O presidente Luiz Inácio Lula da Silva intensifica nesta quinta a preparação para a reeleição. Em Brasília, ele participa de sessões de gravação ao lado de candidatos apoiados no QG montado no Lago Sul, onde serão produzidos os materiais que vão integrar a propaganda de rádio e televisão, cujo período começa oficialmente no domingo, conforme calendário do TSE. O lançamento formal da campanha está marcado para o Estádio 1º de Maio, em São Bernardo do Campo.

A operação sinaliza prioridade em saturar a agenda mediática desde o primeiro dia da propaganda: reunir aliados estaduais em um único estúdio facilita a uniformização de mensagens e a produção de conteúdos adaptados a diferentes praças. Politicamente, é um esforço para coordenar palanques, reduzir ruídos entre candidaturas locais e revestir o discurso de unidade.

A escolha de São Bernardo para o ato inaugural reforça um recorte simbólico — a ligação com a trajetória sindical de Lula — e busca ativar memórias que mobilizam a base. Ao mesmo tempo, a visibilidade antecipada exige controle fino da narrativa: quanto maior a exposição presidencial, mais rápidas e visíveis serão as reações oposicionistas e os confrontos de agenda.

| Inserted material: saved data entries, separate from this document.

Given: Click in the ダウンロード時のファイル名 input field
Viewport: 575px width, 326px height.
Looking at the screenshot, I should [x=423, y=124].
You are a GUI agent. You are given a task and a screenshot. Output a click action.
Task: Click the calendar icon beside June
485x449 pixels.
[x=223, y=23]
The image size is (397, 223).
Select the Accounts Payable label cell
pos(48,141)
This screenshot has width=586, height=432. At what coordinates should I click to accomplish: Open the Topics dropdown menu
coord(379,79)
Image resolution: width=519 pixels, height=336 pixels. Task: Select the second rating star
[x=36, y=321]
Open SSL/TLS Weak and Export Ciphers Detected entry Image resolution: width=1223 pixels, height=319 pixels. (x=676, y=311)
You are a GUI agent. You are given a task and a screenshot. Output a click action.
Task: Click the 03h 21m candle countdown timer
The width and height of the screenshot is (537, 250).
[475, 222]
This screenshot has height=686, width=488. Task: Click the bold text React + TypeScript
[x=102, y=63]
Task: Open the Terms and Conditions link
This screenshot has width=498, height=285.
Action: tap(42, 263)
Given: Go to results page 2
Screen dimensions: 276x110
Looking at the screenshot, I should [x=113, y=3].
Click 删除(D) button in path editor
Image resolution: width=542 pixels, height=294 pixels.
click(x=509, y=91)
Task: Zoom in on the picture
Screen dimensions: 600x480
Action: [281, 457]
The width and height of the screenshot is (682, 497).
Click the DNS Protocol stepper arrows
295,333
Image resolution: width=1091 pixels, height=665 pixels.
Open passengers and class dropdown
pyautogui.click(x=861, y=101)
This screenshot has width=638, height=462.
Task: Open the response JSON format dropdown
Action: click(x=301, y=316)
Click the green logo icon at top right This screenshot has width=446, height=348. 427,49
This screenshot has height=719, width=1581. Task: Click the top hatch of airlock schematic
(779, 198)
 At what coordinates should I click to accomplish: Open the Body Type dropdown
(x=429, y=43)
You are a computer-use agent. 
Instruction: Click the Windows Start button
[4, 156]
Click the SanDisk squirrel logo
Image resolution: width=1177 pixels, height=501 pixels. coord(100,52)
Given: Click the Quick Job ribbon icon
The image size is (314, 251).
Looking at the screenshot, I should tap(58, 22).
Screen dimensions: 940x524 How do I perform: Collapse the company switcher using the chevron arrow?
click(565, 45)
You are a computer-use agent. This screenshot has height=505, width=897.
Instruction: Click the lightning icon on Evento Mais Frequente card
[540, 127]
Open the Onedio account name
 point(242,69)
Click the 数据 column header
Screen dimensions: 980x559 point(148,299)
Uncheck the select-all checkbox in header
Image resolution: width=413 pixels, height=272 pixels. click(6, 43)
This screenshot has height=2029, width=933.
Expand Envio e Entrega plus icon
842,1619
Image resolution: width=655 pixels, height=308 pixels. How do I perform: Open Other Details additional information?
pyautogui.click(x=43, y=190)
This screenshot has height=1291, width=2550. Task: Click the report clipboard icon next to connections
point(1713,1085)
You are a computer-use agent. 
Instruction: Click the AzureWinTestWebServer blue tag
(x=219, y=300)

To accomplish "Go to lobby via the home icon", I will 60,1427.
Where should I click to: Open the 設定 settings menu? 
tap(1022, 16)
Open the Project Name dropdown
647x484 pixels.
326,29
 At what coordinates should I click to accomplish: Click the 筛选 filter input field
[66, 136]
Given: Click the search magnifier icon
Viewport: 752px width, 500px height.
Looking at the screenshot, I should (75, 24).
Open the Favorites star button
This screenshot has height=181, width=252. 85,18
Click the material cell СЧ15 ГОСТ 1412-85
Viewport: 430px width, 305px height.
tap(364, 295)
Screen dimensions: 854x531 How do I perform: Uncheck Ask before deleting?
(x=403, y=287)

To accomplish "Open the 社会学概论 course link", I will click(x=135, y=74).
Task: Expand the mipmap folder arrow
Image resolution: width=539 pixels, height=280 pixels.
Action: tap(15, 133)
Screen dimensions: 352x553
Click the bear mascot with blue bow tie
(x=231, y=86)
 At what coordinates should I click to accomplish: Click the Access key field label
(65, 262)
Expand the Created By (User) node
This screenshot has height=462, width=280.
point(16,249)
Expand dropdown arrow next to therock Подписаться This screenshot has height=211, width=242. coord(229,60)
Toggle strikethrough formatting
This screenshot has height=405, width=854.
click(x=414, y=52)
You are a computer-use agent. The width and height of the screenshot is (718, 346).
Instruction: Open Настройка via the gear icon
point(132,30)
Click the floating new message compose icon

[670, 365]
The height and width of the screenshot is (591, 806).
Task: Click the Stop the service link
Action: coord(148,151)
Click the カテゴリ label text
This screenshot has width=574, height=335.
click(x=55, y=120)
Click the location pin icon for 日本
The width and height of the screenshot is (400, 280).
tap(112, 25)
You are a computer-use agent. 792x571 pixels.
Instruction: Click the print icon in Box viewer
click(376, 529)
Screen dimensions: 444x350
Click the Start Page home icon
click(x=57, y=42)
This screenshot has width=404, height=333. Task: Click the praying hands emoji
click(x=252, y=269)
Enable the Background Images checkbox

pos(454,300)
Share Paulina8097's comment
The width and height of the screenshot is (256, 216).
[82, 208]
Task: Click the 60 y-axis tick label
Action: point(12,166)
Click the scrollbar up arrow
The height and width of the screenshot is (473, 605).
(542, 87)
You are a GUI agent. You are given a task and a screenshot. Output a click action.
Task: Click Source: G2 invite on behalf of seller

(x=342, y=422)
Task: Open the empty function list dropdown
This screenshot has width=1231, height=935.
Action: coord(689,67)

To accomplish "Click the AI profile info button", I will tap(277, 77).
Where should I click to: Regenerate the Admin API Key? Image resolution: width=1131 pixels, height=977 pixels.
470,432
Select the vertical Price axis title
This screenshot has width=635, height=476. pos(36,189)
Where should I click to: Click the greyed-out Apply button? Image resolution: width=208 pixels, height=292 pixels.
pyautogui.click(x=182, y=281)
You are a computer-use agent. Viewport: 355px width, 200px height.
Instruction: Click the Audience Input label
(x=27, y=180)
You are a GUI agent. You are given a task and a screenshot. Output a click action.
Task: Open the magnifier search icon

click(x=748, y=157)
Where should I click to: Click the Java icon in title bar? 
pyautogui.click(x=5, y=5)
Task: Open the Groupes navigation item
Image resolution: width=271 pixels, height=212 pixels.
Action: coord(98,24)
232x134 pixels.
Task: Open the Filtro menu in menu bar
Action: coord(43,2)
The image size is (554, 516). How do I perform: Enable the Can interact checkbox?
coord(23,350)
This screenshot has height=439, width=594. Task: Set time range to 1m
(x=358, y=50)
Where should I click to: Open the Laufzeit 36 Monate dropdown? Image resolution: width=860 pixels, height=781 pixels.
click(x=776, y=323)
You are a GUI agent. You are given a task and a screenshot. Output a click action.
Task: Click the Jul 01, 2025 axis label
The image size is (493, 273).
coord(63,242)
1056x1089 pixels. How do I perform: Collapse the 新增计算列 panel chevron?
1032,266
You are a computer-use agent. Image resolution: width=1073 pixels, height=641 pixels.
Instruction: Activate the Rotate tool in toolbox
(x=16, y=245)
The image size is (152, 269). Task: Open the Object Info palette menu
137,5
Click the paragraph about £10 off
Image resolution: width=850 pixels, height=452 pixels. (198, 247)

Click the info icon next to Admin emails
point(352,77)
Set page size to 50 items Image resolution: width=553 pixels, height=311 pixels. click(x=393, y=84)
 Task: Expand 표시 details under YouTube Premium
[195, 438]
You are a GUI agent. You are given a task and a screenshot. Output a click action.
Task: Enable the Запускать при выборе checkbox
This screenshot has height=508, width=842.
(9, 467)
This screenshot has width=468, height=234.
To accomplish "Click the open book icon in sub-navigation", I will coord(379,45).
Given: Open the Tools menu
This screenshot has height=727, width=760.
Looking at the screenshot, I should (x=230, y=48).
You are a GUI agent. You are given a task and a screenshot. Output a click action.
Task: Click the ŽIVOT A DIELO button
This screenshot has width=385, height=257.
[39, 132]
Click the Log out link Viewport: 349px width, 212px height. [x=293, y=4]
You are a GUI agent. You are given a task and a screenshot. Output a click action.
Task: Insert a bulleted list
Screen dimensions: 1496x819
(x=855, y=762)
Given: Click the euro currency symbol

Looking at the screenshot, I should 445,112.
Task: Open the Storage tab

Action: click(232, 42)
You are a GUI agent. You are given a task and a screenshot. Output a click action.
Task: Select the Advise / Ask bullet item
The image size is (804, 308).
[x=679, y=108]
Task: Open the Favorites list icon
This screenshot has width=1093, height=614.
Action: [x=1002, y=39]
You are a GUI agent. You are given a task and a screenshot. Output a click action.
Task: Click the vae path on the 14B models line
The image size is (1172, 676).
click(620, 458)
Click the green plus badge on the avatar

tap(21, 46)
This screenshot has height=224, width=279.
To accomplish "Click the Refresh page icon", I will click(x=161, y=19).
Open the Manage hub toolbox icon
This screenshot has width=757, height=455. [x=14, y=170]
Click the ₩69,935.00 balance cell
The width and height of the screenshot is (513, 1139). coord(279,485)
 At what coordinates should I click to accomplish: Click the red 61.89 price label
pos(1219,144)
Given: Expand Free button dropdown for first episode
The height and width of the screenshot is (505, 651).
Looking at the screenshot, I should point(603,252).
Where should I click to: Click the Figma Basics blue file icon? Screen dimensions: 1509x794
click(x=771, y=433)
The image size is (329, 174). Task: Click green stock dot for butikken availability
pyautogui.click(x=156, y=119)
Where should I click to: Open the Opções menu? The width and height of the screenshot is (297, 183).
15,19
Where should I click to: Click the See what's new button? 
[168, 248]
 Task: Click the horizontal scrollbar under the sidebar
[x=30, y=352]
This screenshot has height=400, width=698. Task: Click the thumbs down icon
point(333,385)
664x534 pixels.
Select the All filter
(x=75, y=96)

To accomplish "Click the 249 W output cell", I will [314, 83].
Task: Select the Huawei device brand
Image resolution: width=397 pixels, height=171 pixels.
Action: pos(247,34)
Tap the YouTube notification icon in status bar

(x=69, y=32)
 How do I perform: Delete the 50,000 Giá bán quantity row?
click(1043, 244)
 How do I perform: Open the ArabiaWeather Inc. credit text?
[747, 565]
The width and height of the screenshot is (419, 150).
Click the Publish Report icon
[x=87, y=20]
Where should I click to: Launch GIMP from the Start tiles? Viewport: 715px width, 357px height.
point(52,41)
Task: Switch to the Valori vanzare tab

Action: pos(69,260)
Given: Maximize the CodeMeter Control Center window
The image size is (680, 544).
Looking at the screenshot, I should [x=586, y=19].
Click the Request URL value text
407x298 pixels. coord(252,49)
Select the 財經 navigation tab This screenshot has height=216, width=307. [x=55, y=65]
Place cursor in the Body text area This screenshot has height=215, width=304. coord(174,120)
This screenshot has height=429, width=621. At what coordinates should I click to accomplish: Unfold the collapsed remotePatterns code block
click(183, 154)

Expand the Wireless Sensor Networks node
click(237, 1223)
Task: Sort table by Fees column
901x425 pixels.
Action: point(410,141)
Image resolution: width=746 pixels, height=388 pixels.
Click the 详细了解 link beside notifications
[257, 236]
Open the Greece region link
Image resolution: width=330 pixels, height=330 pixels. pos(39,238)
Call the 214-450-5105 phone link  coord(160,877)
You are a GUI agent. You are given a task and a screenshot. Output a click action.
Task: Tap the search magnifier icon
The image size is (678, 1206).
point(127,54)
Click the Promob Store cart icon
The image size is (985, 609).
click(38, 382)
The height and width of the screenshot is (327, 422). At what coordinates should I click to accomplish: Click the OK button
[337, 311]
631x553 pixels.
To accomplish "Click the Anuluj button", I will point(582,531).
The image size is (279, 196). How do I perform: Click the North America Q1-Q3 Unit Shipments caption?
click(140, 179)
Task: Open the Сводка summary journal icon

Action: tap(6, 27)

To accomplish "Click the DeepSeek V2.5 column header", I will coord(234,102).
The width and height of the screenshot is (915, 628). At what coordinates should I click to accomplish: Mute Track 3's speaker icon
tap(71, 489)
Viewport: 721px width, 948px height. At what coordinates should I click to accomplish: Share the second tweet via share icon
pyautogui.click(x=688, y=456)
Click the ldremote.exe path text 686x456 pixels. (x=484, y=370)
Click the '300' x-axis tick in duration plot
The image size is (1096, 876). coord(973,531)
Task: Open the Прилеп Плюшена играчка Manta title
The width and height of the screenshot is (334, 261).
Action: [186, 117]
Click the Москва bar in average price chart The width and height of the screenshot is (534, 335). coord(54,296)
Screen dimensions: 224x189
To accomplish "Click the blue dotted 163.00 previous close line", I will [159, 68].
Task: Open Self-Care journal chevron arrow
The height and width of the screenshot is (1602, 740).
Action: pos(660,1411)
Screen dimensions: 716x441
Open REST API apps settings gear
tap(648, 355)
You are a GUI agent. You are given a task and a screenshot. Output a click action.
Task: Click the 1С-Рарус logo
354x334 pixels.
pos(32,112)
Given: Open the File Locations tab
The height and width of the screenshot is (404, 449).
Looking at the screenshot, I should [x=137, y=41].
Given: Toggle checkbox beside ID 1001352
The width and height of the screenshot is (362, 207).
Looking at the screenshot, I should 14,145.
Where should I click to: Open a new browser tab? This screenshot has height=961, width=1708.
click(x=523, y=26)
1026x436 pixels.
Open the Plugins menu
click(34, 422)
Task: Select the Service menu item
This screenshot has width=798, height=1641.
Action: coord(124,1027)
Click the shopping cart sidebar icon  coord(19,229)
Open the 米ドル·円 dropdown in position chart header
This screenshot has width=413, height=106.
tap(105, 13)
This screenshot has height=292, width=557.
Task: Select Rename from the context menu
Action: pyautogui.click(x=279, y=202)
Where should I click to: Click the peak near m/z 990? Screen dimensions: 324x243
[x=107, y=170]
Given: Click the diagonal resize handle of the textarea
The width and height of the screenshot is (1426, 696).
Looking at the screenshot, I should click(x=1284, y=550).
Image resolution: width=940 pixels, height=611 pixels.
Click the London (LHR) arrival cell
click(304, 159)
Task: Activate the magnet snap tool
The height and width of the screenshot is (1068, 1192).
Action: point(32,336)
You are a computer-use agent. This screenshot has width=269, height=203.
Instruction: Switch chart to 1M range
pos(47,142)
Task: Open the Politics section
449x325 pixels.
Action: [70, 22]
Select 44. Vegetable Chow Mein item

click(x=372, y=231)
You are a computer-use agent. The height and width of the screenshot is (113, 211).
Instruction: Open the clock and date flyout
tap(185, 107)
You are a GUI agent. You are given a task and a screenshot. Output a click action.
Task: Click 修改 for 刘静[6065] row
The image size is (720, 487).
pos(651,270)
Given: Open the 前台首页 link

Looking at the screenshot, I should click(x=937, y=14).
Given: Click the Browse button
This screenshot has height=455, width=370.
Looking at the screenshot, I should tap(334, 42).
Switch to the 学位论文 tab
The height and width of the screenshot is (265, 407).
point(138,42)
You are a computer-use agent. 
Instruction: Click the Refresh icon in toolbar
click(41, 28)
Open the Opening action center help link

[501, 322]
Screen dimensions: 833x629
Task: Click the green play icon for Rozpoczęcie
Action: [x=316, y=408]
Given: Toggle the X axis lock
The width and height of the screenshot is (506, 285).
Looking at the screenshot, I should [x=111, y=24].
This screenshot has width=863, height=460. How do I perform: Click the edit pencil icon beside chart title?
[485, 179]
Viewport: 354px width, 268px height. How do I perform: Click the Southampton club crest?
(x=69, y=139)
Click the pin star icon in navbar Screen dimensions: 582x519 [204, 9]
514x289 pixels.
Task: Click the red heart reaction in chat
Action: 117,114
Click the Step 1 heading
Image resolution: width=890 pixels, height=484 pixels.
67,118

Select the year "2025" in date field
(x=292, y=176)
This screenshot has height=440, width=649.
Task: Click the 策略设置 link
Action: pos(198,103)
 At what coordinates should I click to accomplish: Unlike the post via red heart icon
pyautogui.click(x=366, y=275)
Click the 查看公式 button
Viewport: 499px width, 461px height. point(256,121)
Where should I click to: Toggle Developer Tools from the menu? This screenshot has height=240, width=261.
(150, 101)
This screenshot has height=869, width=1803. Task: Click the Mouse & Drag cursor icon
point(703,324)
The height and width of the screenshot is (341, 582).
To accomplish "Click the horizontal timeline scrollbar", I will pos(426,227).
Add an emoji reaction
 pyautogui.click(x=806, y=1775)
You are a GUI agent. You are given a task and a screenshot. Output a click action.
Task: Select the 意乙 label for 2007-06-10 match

Na prática, a movimentação antecipa uma campanha concentrada em imagem e audiovisual, com aposta em conteúdo pronto para veiculação imediata. Resta saber se a tática conseguirá traduzir-se em reforço de apoiadores nos estados e em capacidade de resposta a eventuais ataques, desafios que definirão o ritmo político nas próximas semanas.